To set up logical replication with Amazon DMS, you need details about your publisher and subscriber from Amazon RDS. In particular, you need details about the publisher's writer DB instance and the subscriber's DB instance.

Get the following information for the publisher's writer DB instance:

  • The virtual private cloud (VPC) identifier

  • The subnet group

  • The Availability Zone (AZ)

  • The VPC security group

  • The DB instance ID

Get the following information for the subscriber's DB instance:

  • The DB instance ID

  • The source engine

To use Amazon DMS for logical replication with Aurora PostgreSQL

  1. Prepare the publisher database to work with Amazon DMS.

    To do this, PostgreSQL 10.x and later databases require that you apply Amazon DMS wrapper functions to the publisher database. For details on this and later steps, see the instructions in Using PostgreSQL version 10.x and later as a source for Amazon DMS in the Amazon Database Migration Service User Guide.

  2. Sign in to the Amazon Web Services Management Console and open the Amazon DMS console at https://console.amazonaws.cn/dms/v2. At top right, choose the same Amazon Region in which the publisher and subscriber are located.

  3. Create an Amazon DMS replication instance.

    Choose values that are the same as for your publisher's writer DB instance. These include the following settings:

    • For VPC, choose the same VPC as for the writer DB instance.

    • For Replication Subnet Group, choose a subnet group with the same values as the writer DB instance. Create a new one if necessary.

    • For Availability zone, choose the same zone as for the writer DB instance.

    • For VPC Security Group, choose the same group as for the writer DB instance.

  4. Create an Amazon DMS endpoint for the source.
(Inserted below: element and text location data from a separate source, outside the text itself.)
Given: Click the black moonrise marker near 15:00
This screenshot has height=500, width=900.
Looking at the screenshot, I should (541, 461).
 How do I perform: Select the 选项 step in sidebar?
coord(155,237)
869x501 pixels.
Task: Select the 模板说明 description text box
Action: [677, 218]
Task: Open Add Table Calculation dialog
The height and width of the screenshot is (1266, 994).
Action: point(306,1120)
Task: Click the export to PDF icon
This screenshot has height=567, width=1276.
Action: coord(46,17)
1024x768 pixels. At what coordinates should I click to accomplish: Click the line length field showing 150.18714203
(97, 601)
    Specify the publisher as the source endpoint by using the following settings:

    • For Endpoint type, choose Source endpoint.
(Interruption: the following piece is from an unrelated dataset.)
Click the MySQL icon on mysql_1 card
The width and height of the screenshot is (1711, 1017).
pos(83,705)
    • Choose Select RDS DB Instance.

    • For RDS Instance, choose the DB identifier of the publisher's writer DB instance.

    • For Source engine, choose postgres.

  5. Create an Amazon DMS endpoint for the target.

    Specify the subscriber as the target endpoint by using the following settings:

    • For Endpoint type, choose Target endpoint.

    • Choose Select RDS DB Instance.

    • For RDS Instance, choose the DB identifier of the subscriber DB instance.

    • Choose a value for Source engine. For example, if the subscriber is an RDS PostgreSQL database, choose postgres. If the subscriber is an Aurora PostgreSQL database, choose aurora-postgresql.

  6. Create an Amazon DMS database migration task.

    You use a database migration task to specify what database tables to migrate, to map data using the target schema, and to create new tables on the target database. At a minimum, use the following settings for Task configuration:

    • For Replication instance, choose the replication instance that you created in an earlier step.

    • For Source database endpoint, choose the publisher source that you created in an earlier step.

    • For Target database endpoint, choose the subscriber target that you created in an earlier step.

    The rest of the task details depend on your migration project. For more information about specifying all the details for DMS tasks, see Working with Amazon DMS tasks in the Amazon Database Migration Service User Guide.

After Amazon DMS creates the task, it begins migrating data from the publisher to the subscriber.

Stopping logical replication

You can stop using logical replication.

To stop using logical replication

  1. Drop all replication slots.

    To drop all of the replication slots, connect to the publisher and run the following SQL command

    SELECT pg_drop_replication_slot(slot_name) FROM pg_replication_slots WHERE slot_name IN (SELECT slot_name FROM pg_replication_slots);

    The replication slots can't be active when you run this command.

  2. Modify the DB cluster parameter group associated with the publisher, as described in Modifying parameters in a DB cluster parameter group. Set the rds.logical_replication static parameter to 0.

  3. Restart the publisher DB cluster for the change to the rds.logical_replication static parameter to take effect.